Forse non tutti se ne accorgono, ma è in atto uno strisciante e pericoloso revisionismo storico.

Allora … ricordiamo!

Joska la rossa

Anche questo canto è legato alla seconda guerra mondiale.  Gli alpini non avevano fatto a tempo a tornare dalla Grecia che, l’anno dopo si trovarono in partenza per un altro fronte a rinforzo di altre truppe del nostro esercito già su quel fronte dal 1941. Siamo nell’estate del 1942 ed il paese invaso è la Russia che, fin dai tempi di Napoleone, ha un famoso generale, “il generale inverno”.  E saranno anche il grande gelo dell’inverno russo e l’equipaggiamento non adatto dei nostri soldati che faranno soccombere gli alpini.

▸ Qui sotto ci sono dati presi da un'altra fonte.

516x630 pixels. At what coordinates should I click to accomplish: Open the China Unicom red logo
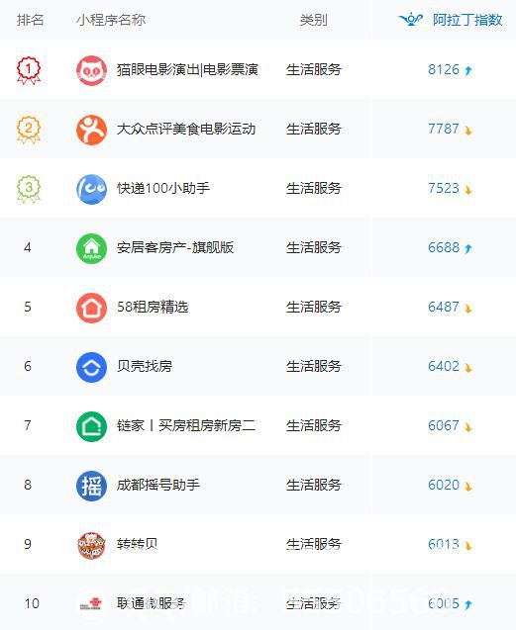pyautogui.click(x=91, y=603)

Il canto di Bepi De Marzi richiama la classica melodia russa, quella che, al suono della balalaica, invita alle movimentate danze popolari di quel paese. Questa volta i protagonisti della danza sono gli alpini delle Divisioni “Cuneense”, “Tridentina” e “Julia”, alpini che la Storia vede impegnati in una guerra, insensata come lo sono tutte le guerre, una guerra voluta da chi comandava una guerra oltretutto mal preparata e finita in tragedia.

Partirono in 55.000, questo era la forza del Corpo d’Armata Alpino facente parte dell’ A.R.M.I.R.: 34.170 furono i morti ed i dispersi, 9.410 i feriti ed i congelati!

gli alpini, anche se nemici ed invasori, si comportarono umanamente con la popolazione civile. Il testo racconta una storia, certamente inventata, divenuta una poesia, senz’altro ispirata al racconto di qualche reduce e, appunto perché poesia, o meglio “musica poetica”, riesce a focalizzare la gioia ed il dolore, l’amore e l’odio, il perdono e la vendetta, la vita e la morte.

Ma la vera protagonista di questo canto è la donna russa, impersonata da una  ragazza, Joska, che ha compassione di questi uomini lontani migliaia di chilometri dalle loro case, uomini che, nel momento del bisogno, non possono avere vicine le loro donne, la mamma, la moglie, la “morosa” e le sorelle.

Allora Joska si sostituisce a queste donne per alleviare la malinconia, la solitudine ed il dolore degli alpini.  E, alla fine sarà ancora Joska a dar loro pietosa sepoltura nella fredda terra russa.